Most people who know me know that I am not as obsessed with cell phones as the rest of the world. I find the dang things to be rude, impersonal, and downright annoying. With that being said, I do have a cell phone that I use primarily when traveling. Our family has no texting plan so you will notice my family all has normal sized thumbs.

Somehow, some way, however, cell phones continue to be a part of my life whether I like it or not. I am currently taking one of my very last graduate classes before I get my master’s degree this summer. My current class is on using digital media in the classroom. Sure enough, there is now a push to have students using their phones in the classroom. Because it is now an everyday real world technology, educators are starting to find cell phones more and more useful to engage students in class content. If you are a ninth grade geography student, don’t worry about it; it is not going to happen!

On the way back from the basketball game the other night, I looked back down the rows of dark seats on the bus. It was unusually quiet for a Friday night return trip.
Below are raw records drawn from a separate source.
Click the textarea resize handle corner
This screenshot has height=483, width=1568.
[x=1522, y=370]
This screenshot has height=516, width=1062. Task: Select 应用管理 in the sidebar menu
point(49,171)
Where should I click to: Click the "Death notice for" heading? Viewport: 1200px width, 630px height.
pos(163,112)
Every seat must have had at least one video screen of some kind lit up. Most were cell phones, some were I-pods, others were video game players, and one was a portable DVD player. Whatever happened to talking to your teammates on a bus?

This weekend I went into town to take a test for a census job. After going through all the preliminary information, we were almost done with all the directions until the grand daddy of them all: at this time, please shut off your cell phones. Everyone reached into their pocket or purse and shut off their phone. Everyone but two of us.
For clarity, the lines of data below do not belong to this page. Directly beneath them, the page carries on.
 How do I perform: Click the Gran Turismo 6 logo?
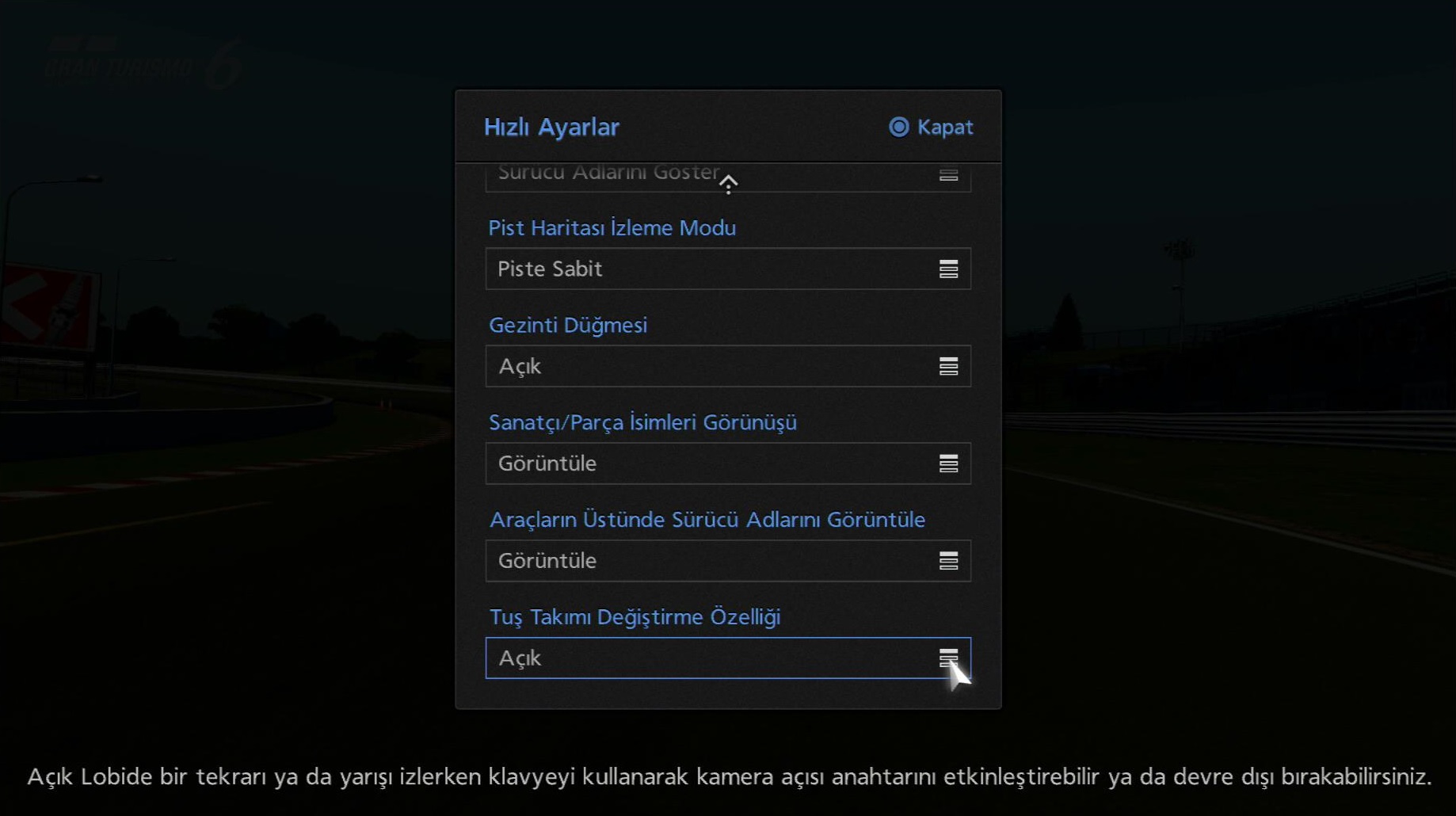point(143,62)
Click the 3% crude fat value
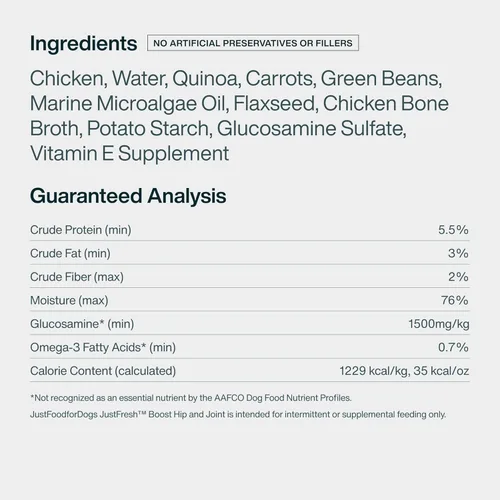Screen dimensions: 500x500 click(x=458, y=254)
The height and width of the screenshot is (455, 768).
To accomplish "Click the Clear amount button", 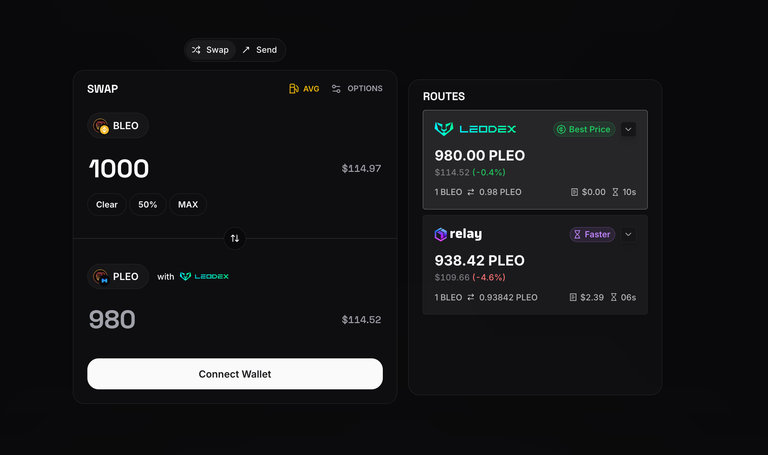I will click(x=107, y=205).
On Saturday, my wife and I took a leisurely trip to Duluth for the day as I had a short meeting I had to attend. My parents took the kids for the day, my wife did some shopping, and I attended my meeting and was able to stroll through Gander Mountain. On the way home, we have a tradition of calling the Two Harbors Pizza Hut from Duluth. We then pick up a few pizzas and bring them home for dinner with the grandparents.

About 10 minutes before leaving Duluth, our cell phone battery went dead. Furthermore, I left the car charger at home (what a great place for it). We never think of charging it because we never use it. So, I went into a gas station and made a call from the pay phone. Out of the corner of my eye, I saw a teenage girl walking by giving me this look like, “That is
how those things (pay phones)
work?”
I could see I wasn’t the coolest person she had ever seen before.

As I went into Pizza Hut to get our order, I realized I should call my parents because we were running a bit late and I didn’t want them to make dinner if we were bringing two pizzas home. I asked the cashier, who knows us quite well over the years now, if I could make a call to Grand Marais. She handed me her cell phone, “Of course, I have unlimited minutes.”

I couldn’t figure out how to open or slide her phone open. After 30 seconds of trying, I motioned her over and told her, “I only know how to work my phone.”
She slid it open and I made my call.

I have to admit that cell phones are convenient and nice to have. Contrary to popular belief, however, you can live without them.

Mitch Dorr, a Cook County
High School Class of 1993
graduate, is now a social
studies teacher and coach at
his former alma mater. Mitch
coaches Vikings football and
boys’ basketball.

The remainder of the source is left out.